- Problem statement -
Please give, word for word, the line containing "Screen dimensions: 1568x759" and every line that comes after it in the data below.

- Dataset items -
━━━━━━━━━━
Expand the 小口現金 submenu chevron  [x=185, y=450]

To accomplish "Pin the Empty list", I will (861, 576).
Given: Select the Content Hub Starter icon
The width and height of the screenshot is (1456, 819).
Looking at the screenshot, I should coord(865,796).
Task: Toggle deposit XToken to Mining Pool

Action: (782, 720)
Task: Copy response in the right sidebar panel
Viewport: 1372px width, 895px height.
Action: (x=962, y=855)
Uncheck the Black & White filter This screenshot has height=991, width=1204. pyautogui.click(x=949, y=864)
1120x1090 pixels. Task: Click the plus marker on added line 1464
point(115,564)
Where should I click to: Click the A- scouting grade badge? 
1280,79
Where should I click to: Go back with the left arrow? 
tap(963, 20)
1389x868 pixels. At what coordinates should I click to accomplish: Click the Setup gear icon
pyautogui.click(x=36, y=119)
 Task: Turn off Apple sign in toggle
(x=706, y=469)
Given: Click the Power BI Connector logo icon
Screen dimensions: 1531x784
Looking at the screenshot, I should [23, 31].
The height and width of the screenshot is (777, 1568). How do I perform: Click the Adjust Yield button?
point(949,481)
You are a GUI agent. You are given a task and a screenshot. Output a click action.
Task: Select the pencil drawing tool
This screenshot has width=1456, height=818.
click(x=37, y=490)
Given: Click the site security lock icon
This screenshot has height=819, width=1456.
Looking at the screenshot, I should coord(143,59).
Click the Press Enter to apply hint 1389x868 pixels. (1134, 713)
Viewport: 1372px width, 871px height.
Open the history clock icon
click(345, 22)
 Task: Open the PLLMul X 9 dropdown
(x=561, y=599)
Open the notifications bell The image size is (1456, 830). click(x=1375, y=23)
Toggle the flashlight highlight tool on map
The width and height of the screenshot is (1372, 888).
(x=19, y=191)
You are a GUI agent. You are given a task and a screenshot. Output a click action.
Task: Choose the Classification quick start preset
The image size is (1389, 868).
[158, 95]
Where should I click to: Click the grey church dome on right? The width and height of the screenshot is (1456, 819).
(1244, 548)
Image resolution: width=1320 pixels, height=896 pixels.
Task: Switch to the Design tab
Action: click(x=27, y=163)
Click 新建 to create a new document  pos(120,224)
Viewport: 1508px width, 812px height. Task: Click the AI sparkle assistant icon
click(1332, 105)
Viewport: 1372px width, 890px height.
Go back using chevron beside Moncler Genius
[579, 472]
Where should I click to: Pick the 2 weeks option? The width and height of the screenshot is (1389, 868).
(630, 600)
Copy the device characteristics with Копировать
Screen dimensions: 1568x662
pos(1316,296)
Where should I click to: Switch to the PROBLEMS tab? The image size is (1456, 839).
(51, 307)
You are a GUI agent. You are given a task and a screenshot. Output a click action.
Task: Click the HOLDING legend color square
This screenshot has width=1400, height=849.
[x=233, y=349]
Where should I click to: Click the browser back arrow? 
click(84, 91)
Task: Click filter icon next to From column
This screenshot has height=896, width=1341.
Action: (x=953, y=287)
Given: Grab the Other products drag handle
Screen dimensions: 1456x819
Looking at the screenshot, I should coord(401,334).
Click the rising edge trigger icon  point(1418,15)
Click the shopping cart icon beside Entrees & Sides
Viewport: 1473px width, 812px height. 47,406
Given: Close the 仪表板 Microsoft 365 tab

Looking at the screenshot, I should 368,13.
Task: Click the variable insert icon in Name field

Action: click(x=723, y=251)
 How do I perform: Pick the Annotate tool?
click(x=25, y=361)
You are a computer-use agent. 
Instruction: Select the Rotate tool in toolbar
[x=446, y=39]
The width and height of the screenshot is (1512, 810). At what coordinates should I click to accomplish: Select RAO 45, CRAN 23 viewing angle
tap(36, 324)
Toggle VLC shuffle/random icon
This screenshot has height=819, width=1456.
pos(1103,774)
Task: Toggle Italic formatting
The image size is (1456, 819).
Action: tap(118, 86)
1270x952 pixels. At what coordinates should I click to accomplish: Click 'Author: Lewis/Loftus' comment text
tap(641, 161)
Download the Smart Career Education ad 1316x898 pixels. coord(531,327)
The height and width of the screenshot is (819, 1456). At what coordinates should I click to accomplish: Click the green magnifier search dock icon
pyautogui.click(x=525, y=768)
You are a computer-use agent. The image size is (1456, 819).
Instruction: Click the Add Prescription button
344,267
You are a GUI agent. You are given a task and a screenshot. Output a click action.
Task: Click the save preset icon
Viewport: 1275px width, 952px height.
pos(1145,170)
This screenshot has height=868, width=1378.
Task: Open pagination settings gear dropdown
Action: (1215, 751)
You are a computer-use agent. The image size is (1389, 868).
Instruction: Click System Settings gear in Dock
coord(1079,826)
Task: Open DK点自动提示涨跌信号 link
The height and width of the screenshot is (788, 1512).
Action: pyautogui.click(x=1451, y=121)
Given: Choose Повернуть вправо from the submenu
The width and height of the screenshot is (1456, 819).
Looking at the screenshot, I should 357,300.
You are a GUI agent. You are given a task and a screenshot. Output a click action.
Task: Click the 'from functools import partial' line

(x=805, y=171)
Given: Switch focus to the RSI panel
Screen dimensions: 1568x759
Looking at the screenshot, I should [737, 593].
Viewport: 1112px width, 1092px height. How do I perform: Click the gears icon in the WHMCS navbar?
━━━━━━━━━━
- The completed task -
Screen dimensions: 1568x759
Looking at the screenshot, I should [737, 593].
Viewport: 1112px width, 1092px height. How do I perform: Click the gears icon in the WHMCS navbar?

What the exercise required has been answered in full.